The Daily Gamecock

Column: Candidates must address prison-industrial complex

Inevitably, the 1994 crime bill came up at Thursday’s Democratic debate in Brooklyn. While Hillary Clinton did her best to make everyone remember that it was her husband who actually signed the bill into law, she can’t erase the fact that she supported it at the time. Nor can Sen. Bernie Sanders, who voted for the law, hide that by deflecting the questioning back to Clinton’s astoundingly racist 1996 defense of it.

It’s fair to note, of course, that it’s been 22 years since that bill was passed, and that it’s only human for opinions to change. It’s also worth noting that many people backed the 1994 law, including many black activists and politicians. Many people who voted for the bill did not foresee what it was going to do.

But the fact is that none of that matters. The law was passed. Violent crime dropped almost 30 percent from 1994 to 2000, while the rate of imprisonment skyrocketed. Judicial discretion in sentencing was reduced. Mandatory minimums were enacted. Now the U.S. has 570,000 more people in prison than the next country down the list — China, whose population is greater than ours by more than a billion. Whatever happened in 1994 — and there is no relevant difference between Clinton and Sanders on that issue — happened.

What matters is what can be done about the results of it now, and I highly doubt any candidate will provide a good answer to that. To a limited extent, pushing to reduce or eliminate mandatory minimums, jettison three-strike laws and fix the many systems that unjustly put people in prison every day will help alleviate some of the mass incarceration caused by the crime bill.

However, it will not fix the larger problem that will prevent reform: America has made an industry out of prison.

For-profit prisons are on the rise in America, and with them rises their influence in the legislature. Private prisons often have "lockup quotas," where states are required to stock the cells with prisoners — these quotas guarantee the profit of the corporation, at the expense of prisoners. In my home state of Virginia, privately managed prisons must be kept 95 to 100 percent full — which incentivizes the state to artificially pump up incarceration rates to meet the requirement. Shockingly, the three other states with that requirement are three of the states with the highest incarceration rates.

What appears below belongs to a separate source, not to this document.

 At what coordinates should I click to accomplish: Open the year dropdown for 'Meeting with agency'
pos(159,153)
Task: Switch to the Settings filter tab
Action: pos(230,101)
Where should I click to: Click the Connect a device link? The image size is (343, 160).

While it can doubtless be argued by the most die-hard advocates of the free market that this will work itself out, it is worth it to consider that the customers of the prison are the states, and they are unlikely to care about prisoner welfare as much as keeping costs down. The people being hurt by these rules are people who can’t jump ship to a better, more ethically run prison system.

Prisons have been serving, since the days of Reagan and Clinton, as job creators. As incarceration has gone through the roof, prisons have needed more employees — and states have needed more prisons. The rise of solitary confinement “supermax” facilities alone since 1994 has seen the U.S. sink hundreds of thousands more dollars and jobs into prison creation, staffing and maintenance. We are now home to more prisons and jails than colleges and universities. And in states where reduced sentencing for drug crimes and early releases have led to the release of many prisoners, communities that have built their economies around prisons are facing job loss and financial crisis.

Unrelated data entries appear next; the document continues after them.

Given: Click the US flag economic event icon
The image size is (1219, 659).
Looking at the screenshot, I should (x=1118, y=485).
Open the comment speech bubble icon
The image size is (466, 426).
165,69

In an economy where people are still shaking from a recent recession and fearful of a new one, it is not going to be politically expedient to actually cut these jobs. Not to mention that, on the federal level, prison corporations such as The GEO Group and the CCA are spending hundreds of thousands of dollars lobbying for laws and funding congressmen who will protect their interests. On the state level, they are spending millions.

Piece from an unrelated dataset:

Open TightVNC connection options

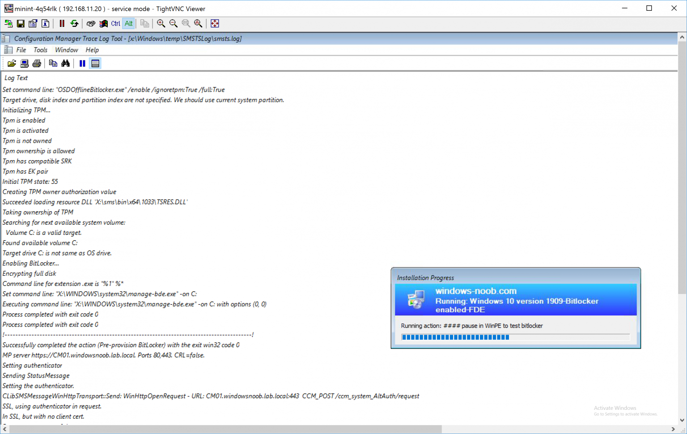33,24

And when private, state and federal prisons and jails are often controlled by completely different systems and laws, it’s difficult to pass sweeping reform. Obama’s ban on juvenile solitary confinement may have helped as few as 13 people nationwide because it applied only to federal prisons. Add to this fractured prison administration the money corporations are pouring into keeping the mass incarceration machine running, and you have a bona fide political dilemma.

To support or not to support prison reform? On the one hand, in the 22 years since the crime bill, and indeed the tough-on-crime stance of the era in which it was passed, millions of prisoners have fallen victim to the prison-industrial complex. We have jailed people who did not deserve the length or the severity of their sentence. Mass incarceration has ruined lives and broken up families, and if we want to be a country that claims to value justice, we need to stop locking people up for decades for nonviolent offenses.

On the other hand, to fix the prison problem, we’ll have to tackle the immense political power of the for-profit prison industry. We’ll have to take the hit of job loss to the gut. We’ll have to hurdle the state-federal-private divide of prison administration. It is absolutely worth it to begin righting the wrongs of the years since 1994, but it will by no means be easy.

Does Hillary have the political backbone to do that, even if it won’t be popular? Can we actually trust Bernie to bother to address a prison issue that does not involve jailing Wall Street bankers? It’s easy to squabble about who said what back in 1994, but it’s also pointless in this case. There was no real daylight between them then.

Instead, let me suggest a much more worthwhile discussion: Tell us how you’re actually going to stop America's mass incarceration machine from running on high recidivism and perpetual imprisonment.